Does that sound harsh? I've just returned from three hours of singing "Ode to Joy" with the Impossibly Big Ass Choir, and let me tell you - not feeling so joyful.
Judging from the music, I'm convinced that Beethoven was a misanthropist. The vocal parts are written so high that I actually saw one of the tenors performing a castration on himself just to be able to hit the notes. It was kind of messy. All that blood put a bit of a kink in the rehearsal, but the show must go on, so we did.
The soprano part is seriously nuts - except we don't have any that we can cut off in order to hit the high As that go on for 12 pages at a time. The diva sopranos are revelling in their screetchyness (think of a dog whistle being scratched across a chalkboard, and you just about have it - no, wait - make it slightly flat. Now you've got it).
And me, well, I've embraced my inner alto. We get along just fine, as long as she doesn't get too chatty. She can be such a catty bitch sometimes.

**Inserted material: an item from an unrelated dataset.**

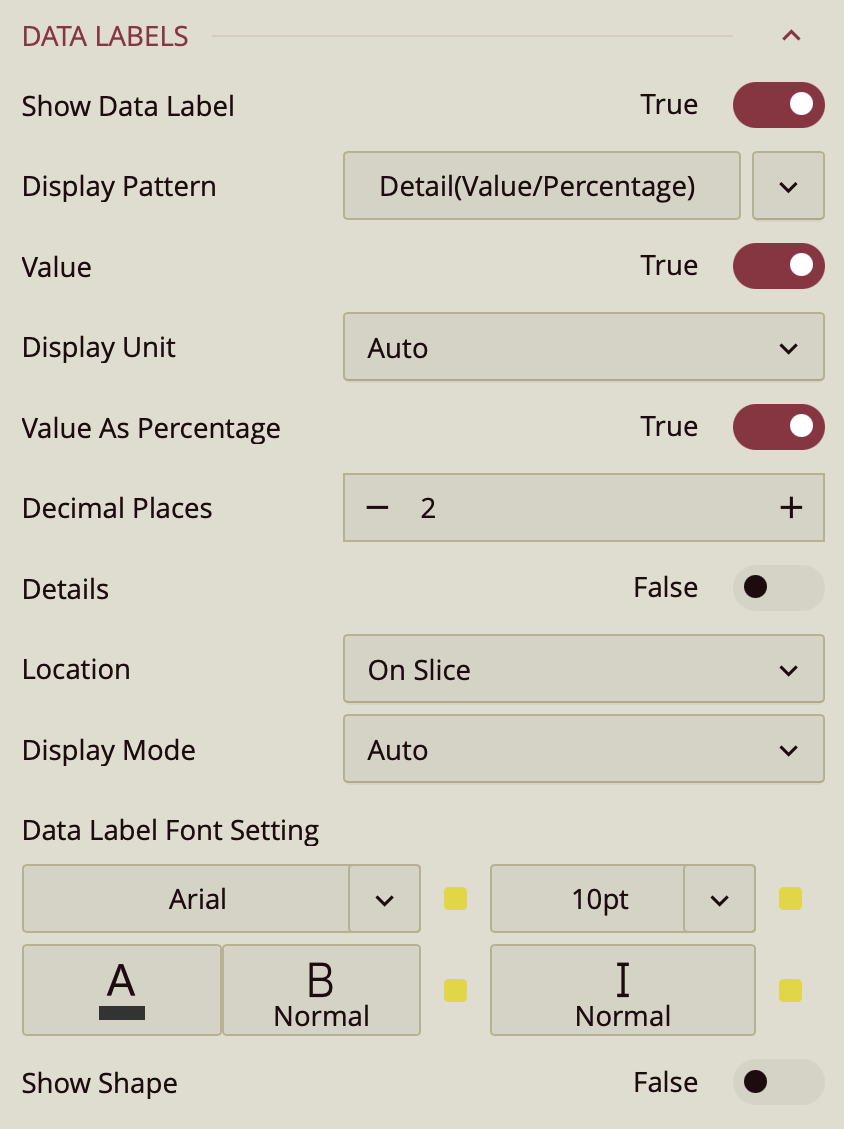844x1129 pixels.
Task: Disable the Value toggle
Action: tap(778, 266)
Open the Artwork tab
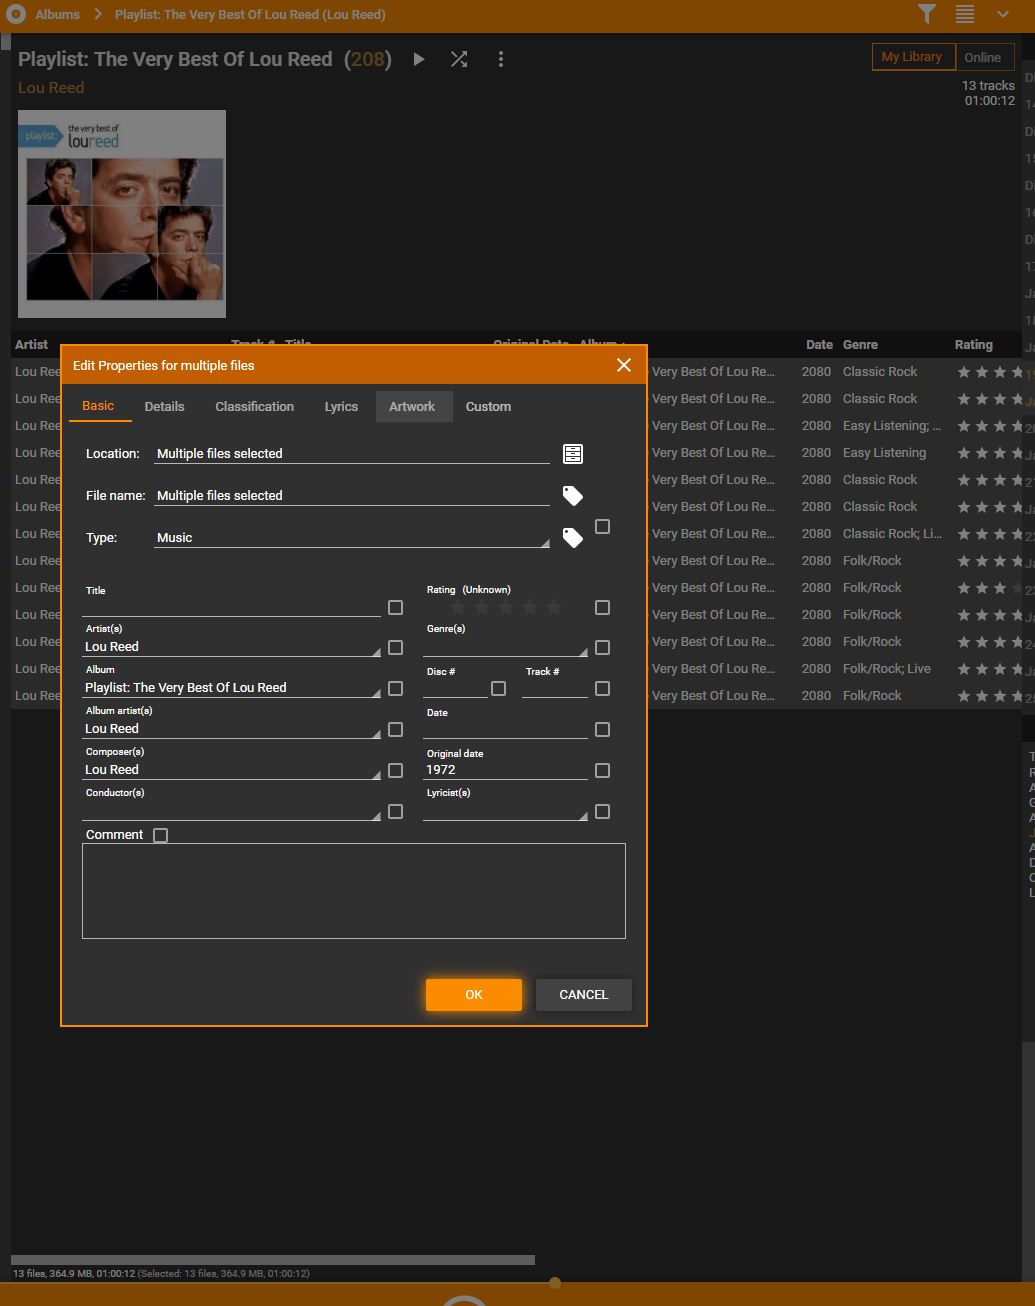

The other bitterness that I have toward this Joyful Ode is that it must be belted. In fact, if your belt doesn't fly off and bean one of the violin players in the back of the head, you're not singing loud enough.
The Maestro stated that the desired effect would not be accomplished unless we all collapsed in a dead faint at the end of the piece, with shards of vocal chords bursting forth and floating to earth like some kind of pink, wet, mooshy confetti.
Well, I think I can handle that one, Maestro dear.